Memorando 173, Setor de Design. Ref. reprod. aviária.
Gabriel, me diz uma coisa, com sinceridade: você manuseou o ovo? Apertou? Diz se isso é trabalho que se apresente?! Aquilo não resiste a um espirro!

De fato, como você mencionou nas explicações anexas, o ovo é muito bonito, é harmônico, dá uma sensação de pureza que se coaduna com o ato da reprodução: mas quantas vezes eu terei que explicar que design não é fricote, é função?! Se dependesse de vocês, tigre ia ter cauda de pavão! Diga pros seus designers e outros querubins envolvidos no projeto que eu não criei a beleza para mascarar defeitos de estrutura! Ou vocês me trazem um ovo mais resistente até o quinto dia ou, em represália, reduzirei para 7 as 27 cores de vosso tão amado arco-íris.

Memorando 178, Setor de Design. Ref. mexerica.
De duas, uma: ou a casca da mexerica -bela evolução em relação à laranja- foi desenvolvida por uma equipe de designers e os gomos, por outra, ou seus talentosos e desleixados querubins deixaram os gomos por último e, às pressas, ignoraram aqueles irritantes fiapinhos brancos. Repensem. Se eu fizer o homem à minha imagem e semelhança, como estou pensando, ele vai ficar bastante descontente em gastar parte da existência desnudando a fruta dessa infame e pegajosa teia.

Memorando 235, Setor Táctil. Ref. sens. gelo.
Preguiça, preguiça, preguiça, Rafael! Quando eu acabar a criação, vou fazer uma lista dos sete piores pecados e botar a preguiça entre eles. Pois veja só: eu crio o gelo, que é em tudo oposto ao fogo: um é frio, outro quente, um concentra moléculas, outro as espalha, um conserva, outro destrói. Aí, peço a vocês para me dizerem qual a sensação que o gelo traz à pele e me dizem que ele queima, como o fogo?! Balela esse papo de reversão de expectativa -aliás, vou parar de ler essas explicações anexas, cheias de desculpas disfarçadas de proposta. Pensem numa sensação original e crível. Lembrem-se de que a criação tem que ser lógica, para que a lógica última resida em mim, e mais não direi, pois você -espero- deve ter lido os manuais.

Memorando 53. Setor de cavalgaduras. Ref. unicórnio.
Nem pensar. De cavalo estranho, já me basta a zebra.

Memorando 675. Ref. Ap. genit/ap. excret.
Uriel, diz uma coisa: eu pus o céu ao lado do inferno? Não. Sabe o significado de "antípoda"? Pois procure no dicionário. O peixe está no fundo dos rios, as aves, no firmamento. O sol a brilhar de dia, a lua a governar a noite.
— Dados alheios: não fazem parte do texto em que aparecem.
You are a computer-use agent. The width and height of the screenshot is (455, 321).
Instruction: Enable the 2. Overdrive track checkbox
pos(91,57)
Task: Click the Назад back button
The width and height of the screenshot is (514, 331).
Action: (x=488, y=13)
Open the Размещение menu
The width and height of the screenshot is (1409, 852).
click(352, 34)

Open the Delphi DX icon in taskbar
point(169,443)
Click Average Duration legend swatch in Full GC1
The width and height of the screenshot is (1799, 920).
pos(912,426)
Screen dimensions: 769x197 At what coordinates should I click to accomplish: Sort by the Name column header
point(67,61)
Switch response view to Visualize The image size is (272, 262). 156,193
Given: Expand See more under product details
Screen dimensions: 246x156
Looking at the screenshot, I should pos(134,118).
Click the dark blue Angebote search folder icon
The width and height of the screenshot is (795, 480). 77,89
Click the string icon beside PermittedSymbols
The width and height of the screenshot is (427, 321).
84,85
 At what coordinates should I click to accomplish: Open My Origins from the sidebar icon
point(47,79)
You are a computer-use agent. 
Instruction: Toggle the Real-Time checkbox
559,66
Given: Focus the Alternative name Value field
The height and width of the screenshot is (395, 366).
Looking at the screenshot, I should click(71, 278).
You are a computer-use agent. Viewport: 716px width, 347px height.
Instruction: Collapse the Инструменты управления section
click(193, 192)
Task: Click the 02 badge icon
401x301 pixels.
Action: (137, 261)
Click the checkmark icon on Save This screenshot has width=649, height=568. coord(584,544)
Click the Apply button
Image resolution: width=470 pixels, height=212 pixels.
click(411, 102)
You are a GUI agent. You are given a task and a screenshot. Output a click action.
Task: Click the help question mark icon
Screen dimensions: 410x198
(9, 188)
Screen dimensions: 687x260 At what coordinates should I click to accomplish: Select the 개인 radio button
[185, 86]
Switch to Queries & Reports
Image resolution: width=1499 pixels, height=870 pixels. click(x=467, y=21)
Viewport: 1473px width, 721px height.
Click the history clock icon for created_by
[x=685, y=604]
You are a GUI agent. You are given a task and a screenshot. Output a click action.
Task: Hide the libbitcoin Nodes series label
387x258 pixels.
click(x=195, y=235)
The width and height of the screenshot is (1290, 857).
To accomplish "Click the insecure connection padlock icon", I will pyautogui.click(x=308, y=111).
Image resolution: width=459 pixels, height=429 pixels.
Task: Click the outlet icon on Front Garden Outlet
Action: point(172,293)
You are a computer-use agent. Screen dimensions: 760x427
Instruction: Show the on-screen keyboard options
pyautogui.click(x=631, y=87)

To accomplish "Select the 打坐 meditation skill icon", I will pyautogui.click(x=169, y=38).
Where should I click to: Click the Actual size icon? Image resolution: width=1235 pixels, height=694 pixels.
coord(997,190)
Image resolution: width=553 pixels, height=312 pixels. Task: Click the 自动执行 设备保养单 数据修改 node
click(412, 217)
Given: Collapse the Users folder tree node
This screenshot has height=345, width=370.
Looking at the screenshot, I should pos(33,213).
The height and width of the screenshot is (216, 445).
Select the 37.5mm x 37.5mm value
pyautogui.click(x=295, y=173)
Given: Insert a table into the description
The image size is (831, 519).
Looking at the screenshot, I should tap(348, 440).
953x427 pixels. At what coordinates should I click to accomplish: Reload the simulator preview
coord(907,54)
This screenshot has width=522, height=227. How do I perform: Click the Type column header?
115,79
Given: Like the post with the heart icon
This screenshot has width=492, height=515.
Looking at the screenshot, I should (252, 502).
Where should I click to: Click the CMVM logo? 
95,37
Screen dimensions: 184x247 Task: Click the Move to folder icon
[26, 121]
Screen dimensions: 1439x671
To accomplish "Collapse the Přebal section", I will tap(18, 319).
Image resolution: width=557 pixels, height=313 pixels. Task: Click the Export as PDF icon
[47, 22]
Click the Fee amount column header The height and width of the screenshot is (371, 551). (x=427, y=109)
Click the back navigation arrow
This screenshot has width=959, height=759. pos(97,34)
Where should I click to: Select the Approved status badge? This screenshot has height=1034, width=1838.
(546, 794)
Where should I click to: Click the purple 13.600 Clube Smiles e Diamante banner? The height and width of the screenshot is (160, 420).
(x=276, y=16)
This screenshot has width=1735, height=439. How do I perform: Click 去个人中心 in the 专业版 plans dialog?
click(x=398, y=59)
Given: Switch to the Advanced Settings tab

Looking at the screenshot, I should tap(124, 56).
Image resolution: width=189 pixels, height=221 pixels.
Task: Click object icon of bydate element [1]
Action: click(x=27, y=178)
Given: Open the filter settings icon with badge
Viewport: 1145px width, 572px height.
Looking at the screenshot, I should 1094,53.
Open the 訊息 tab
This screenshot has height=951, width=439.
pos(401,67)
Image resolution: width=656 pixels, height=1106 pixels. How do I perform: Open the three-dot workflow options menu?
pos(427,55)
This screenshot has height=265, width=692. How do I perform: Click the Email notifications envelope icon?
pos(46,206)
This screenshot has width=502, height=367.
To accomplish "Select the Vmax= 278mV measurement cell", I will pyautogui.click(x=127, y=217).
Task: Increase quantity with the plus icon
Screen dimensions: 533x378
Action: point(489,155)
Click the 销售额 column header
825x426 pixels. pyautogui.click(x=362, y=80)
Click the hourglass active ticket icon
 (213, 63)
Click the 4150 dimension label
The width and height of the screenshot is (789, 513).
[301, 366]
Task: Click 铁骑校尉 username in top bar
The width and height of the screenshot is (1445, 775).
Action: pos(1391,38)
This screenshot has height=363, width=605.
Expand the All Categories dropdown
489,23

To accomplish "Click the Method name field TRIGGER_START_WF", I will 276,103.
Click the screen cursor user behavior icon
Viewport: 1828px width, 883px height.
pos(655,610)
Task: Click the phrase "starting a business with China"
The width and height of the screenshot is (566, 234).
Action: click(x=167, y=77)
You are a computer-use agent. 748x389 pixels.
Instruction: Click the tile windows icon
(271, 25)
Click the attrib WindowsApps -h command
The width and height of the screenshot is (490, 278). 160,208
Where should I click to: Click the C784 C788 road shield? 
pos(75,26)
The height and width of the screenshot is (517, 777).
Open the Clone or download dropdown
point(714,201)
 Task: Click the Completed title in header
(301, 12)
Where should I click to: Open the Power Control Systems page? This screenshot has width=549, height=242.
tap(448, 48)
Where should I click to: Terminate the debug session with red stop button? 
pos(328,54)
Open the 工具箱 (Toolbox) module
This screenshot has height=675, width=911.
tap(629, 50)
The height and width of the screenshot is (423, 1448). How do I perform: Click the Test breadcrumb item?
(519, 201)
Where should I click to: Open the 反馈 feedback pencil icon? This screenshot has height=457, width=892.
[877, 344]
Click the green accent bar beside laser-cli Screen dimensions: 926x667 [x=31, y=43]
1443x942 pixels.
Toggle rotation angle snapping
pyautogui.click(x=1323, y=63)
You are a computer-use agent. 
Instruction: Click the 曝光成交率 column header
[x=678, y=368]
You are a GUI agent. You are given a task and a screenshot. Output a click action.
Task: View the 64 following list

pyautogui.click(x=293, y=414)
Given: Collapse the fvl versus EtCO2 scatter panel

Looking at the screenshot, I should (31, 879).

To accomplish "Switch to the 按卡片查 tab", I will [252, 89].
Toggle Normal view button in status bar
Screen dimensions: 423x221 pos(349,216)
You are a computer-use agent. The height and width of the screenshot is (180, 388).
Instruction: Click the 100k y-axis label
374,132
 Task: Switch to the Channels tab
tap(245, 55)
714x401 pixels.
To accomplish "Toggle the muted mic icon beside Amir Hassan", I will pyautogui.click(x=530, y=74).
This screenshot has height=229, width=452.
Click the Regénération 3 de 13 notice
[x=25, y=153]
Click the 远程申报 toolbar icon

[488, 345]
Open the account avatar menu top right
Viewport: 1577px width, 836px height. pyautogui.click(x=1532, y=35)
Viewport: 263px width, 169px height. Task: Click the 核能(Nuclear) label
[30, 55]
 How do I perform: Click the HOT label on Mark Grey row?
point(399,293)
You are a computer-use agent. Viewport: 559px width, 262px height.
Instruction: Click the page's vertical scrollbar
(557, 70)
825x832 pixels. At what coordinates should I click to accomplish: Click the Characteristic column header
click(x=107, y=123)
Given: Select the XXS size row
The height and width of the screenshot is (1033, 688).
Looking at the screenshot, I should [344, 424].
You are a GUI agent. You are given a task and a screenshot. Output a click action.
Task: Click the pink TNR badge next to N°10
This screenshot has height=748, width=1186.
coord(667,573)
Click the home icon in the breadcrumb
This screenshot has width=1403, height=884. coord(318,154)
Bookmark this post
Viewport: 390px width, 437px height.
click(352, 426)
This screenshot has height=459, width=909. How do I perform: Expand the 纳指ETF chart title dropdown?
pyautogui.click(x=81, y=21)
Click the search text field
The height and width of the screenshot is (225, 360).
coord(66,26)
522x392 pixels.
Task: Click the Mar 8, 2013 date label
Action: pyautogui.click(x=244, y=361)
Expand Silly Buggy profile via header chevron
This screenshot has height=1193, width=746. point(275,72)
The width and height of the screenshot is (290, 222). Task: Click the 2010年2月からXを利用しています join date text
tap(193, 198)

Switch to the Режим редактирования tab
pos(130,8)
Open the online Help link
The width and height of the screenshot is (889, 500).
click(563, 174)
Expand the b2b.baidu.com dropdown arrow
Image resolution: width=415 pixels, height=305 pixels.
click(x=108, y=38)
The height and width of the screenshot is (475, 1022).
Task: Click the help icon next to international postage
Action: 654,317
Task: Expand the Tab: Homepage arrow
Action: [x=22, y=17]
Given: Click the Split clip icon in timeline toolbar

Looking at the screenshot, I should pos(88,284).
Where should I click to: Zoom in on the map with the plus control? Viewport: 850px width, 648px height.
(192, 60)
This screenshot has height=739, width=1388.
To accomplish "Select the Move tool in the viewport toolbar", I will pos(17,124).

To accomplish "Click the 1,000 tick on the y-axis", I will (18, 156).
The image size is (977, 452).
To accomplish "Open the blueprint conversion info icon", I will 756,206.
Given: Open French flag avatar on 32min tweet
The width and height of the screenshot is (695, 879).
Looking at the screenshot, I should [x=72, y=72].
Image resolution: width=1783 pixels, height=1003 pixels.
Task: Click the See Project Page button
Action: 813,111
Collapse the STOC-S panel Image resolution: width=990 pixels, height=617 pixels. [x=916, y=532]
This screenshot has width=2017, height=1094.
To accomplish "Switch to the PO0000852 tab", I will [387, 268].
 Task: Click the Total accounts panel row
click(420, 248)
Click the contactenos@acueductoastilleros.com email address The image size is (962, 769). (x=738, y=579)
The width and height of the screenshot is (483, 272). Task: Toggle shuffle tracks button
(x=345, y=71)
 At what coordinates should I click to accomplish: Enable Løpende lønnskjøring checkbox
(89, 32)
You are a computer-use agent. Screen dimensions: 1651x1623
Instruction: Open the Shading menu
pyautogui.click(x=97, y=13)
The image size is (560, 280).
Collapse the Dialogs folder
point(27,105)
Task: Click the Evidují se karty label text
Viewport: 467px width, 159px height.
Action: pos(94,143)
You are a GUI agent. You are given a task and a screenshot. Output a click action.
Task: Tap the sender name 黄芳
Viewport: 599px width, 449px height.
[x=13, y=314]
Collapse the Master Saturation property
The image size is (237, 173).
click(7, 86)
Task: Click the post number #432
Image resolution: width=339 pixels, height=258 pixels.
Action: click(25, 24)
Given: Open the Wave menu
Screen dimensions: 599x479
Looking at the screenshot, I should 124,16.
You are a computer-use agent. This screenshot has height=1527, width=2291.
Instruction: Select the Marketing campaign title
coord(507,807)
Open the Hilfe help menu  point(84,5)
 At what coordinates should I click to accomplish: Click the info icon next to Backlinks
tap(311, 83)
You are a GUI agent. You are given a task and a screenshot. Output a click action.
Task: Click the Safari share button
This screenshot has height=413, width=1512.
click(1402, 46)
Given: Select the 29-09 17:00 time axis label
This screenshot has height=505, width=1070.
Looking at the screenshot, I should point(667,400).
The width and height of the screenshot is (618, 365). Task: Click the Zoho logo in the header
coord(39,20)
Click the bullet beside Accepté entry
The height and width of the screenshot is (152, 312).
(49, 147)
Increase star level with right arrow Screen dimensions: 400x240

Então me diz, Uriel, como o aparelho reprodutivo de todo mamífero, toda ave, todo peixe e todo réptil tá colado no aparelho excretor?! Tá certo que pretendemos botar limites à libertinagem, mas não é espalhando excrementos na porta dos templos que impediremos a entrada dos infiéis. Repense.

Memorando 709. Ref. Cons. finais.
Dona Eulália, favor encaminhar um pote de ambrosia para cada querubim envolvido no projeto da banana, do seio e das bromélias. Demita imediatamente todos os responsáveis pelo gambá.

Sem mais, Deus.




Antonio Prata

Antonio Prata é escritor. Publicou livros de contos e crônicas, entre eles "Meio Intelectual, Meio de Esquerda" (editora 34). Escreve às quartas na versão impressa de "Cotidiano".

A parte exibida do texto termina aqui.